### Extracted records

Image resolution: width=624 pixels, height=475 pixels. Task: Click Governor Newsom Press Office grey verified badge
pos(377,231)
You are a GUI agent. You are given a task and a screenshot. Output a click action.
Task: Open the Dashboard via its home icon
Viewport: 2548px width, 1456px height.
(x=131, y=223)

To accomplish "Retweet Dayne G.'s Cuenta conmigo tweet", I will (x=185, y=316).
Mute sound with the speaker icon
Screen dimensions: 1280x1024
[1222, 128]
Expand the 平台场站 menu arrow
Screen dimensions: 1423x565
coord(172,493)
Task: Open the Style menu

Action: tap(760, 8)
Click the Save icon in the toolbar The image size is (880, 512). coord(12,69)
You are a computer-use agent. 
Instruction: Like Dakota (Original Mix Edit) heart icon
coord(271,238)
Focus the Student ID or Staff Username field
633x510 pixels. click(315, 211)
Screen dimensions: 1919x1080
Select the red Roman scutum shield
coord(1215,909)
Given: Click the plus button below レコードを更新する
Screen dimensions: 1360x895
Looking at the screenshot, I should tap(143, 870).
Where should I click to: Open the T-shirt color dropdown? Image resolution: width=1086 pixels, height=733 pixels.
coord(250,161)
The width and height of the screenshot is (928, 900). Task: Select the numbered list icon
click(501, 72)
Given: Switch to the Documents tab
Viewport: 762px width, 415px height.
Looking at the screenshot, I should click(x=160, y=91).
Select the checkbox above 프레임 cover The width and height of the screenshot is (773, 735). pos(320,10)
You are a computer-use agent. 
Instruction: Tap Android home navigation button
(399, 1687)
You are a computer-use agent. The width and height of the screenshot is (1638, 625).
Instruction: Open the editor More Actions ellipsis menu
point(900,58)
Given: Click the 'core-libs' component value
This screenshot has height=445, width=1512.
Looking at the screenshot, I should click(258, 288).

######

Report every line of the records that contains the word "agent".

Task output:
You are a GUI agent. You are given a task and a screenshot. Output a click action.
You are a computer-use agent. 
You are a computer-use agent. 
You are a computer-use agent. The width and height of the screenshot is (1638, 625).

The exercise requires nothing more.